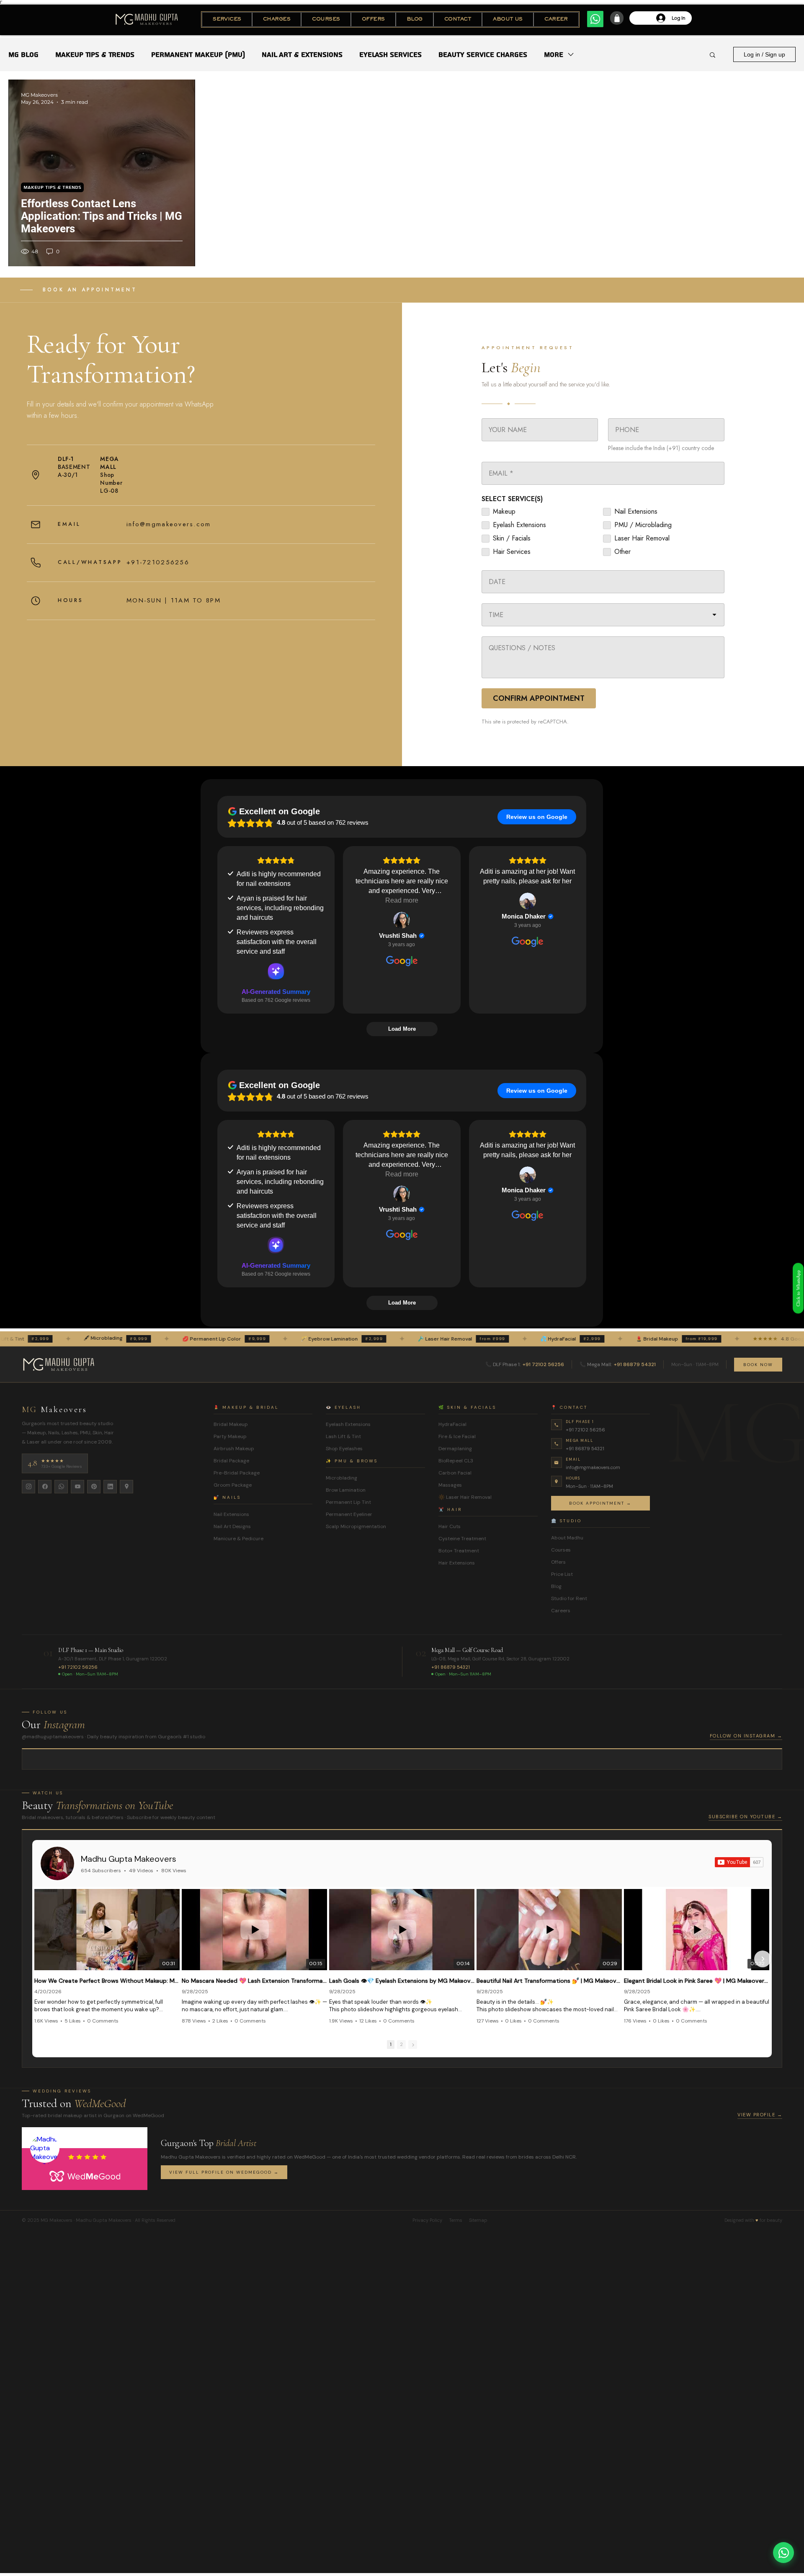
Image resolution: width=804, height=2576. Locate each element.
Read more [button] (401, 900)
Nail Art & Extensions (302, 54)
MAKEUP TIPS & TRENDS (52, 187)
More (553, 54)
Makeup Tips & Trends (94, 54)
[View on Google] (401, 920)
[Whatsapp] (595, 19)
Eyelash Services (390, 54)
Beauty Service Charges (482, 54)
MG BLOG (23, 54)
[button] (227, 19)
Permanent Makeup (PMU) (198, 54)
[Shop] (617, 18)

---

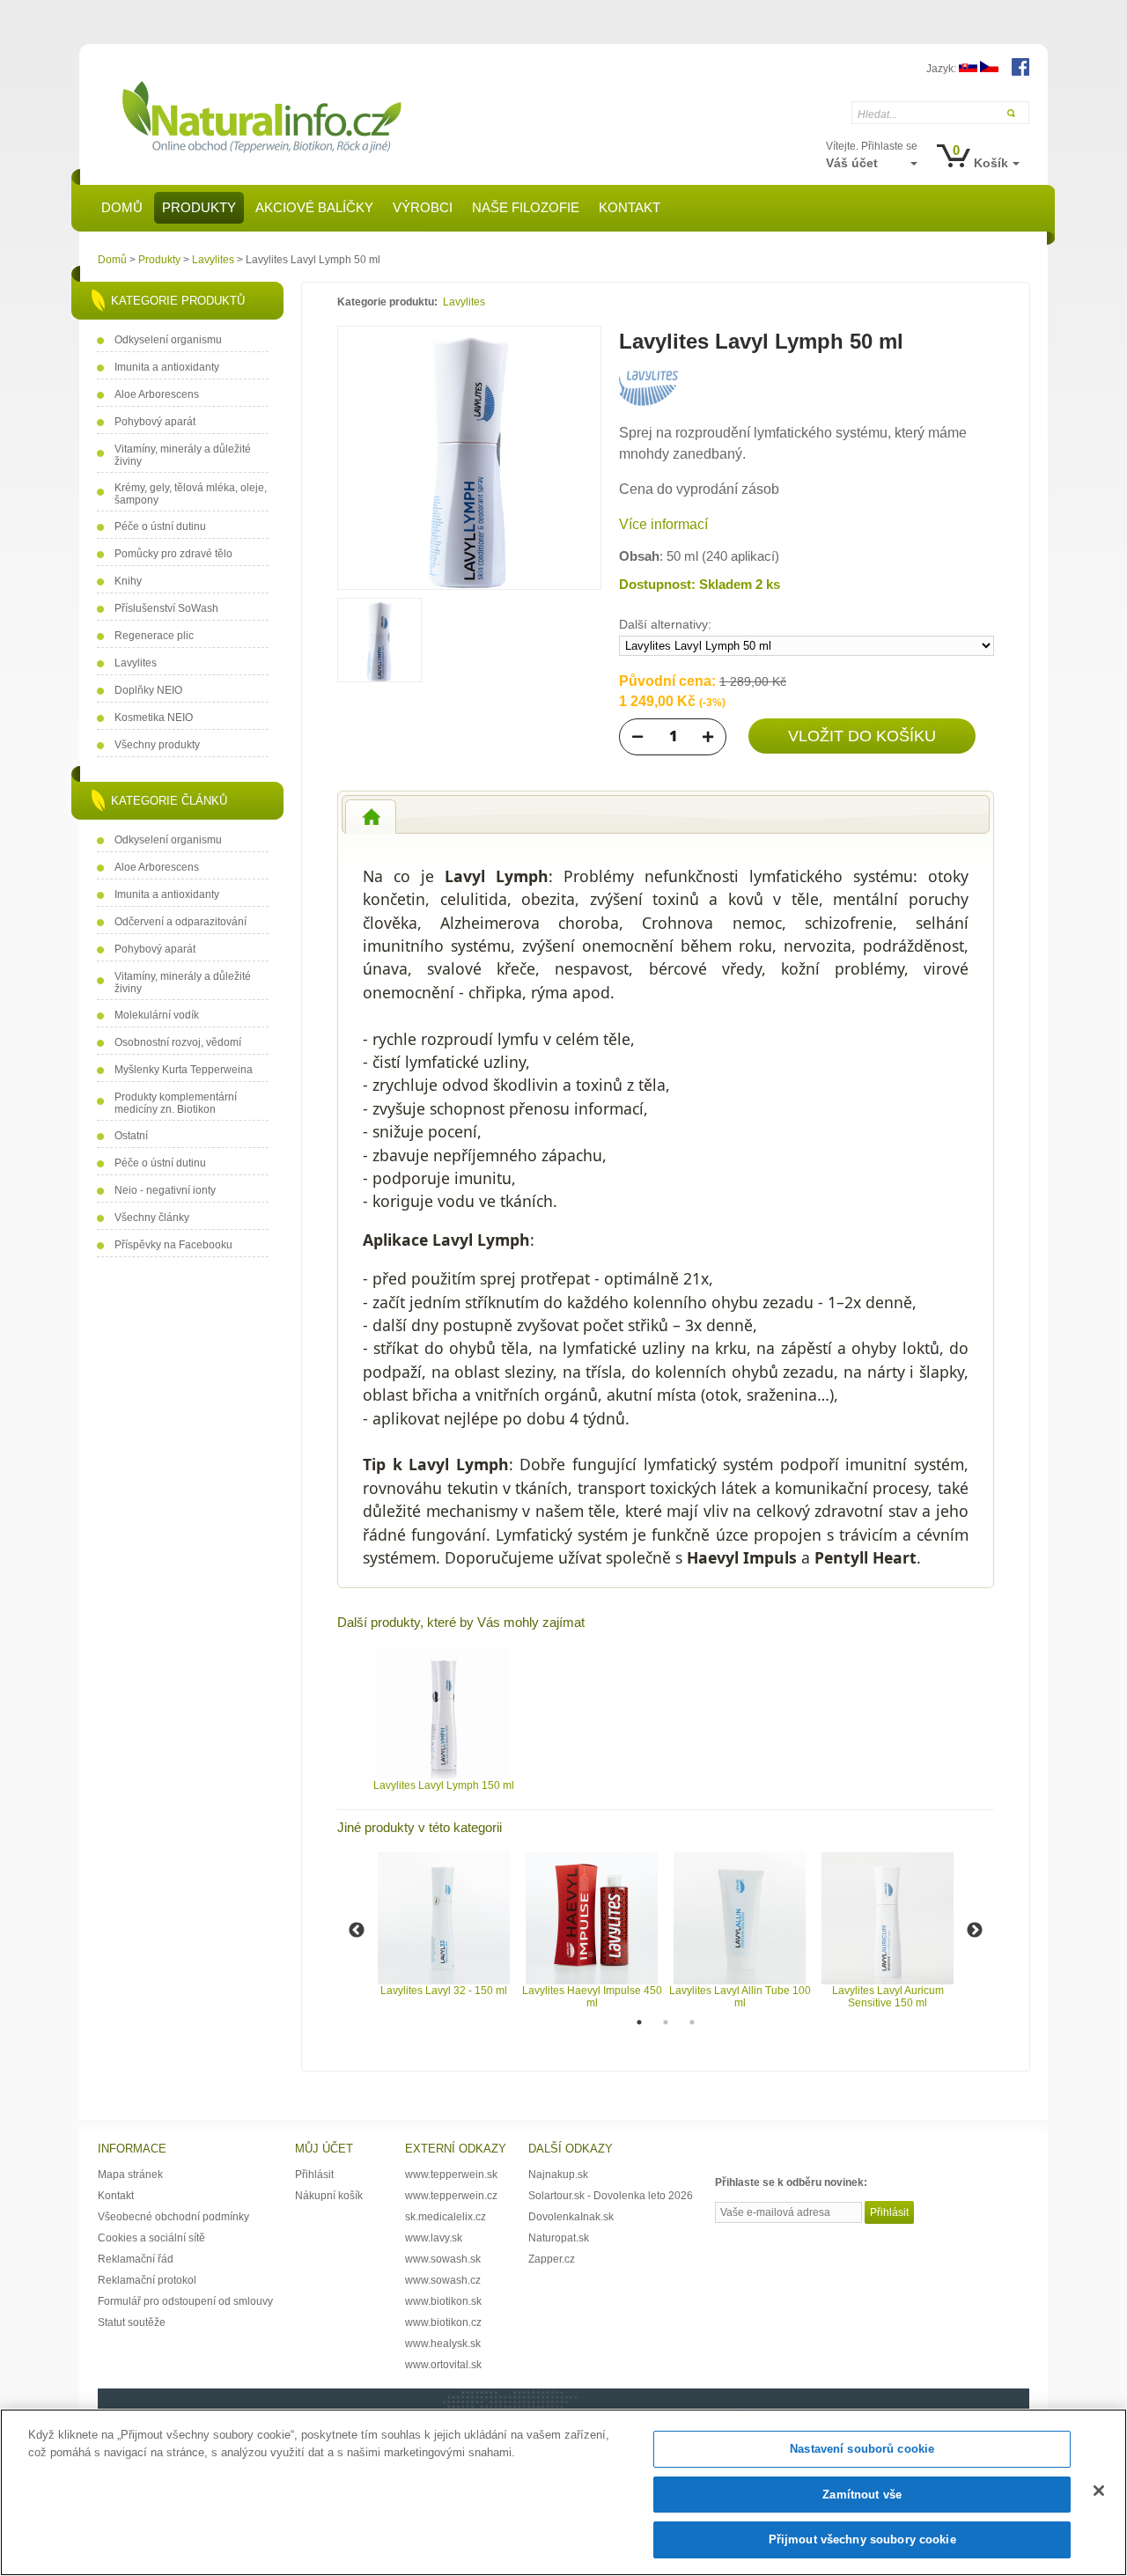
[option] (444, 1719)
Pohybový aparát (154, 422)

## Your assignment
Please make an exact copy of the lines above from the line with "Image resolution: width=804, height=2576." through the line with "[Shop] (617, 18)", both ends included.

## Response box
Image resolution: width=804, height=2576. Locate each element.
Read more [button] (401, 900)
Nail Art & Extensions (302, 54)
MAKEUP TIPS & TRENDS (52, 187)
More (553, 54)
Makeup Tips & Trends (94, 54)
[View on Google] (401, 920)
[Whatsapp] (595, 19)
Eyelash Services (390, 54)
Beauty Service Charges (482, 54)
MG BLOG (23, 54)
[button] (227, 19)
Permanent Makeup (PMU) (198, 54)
[Shop] (617, 18)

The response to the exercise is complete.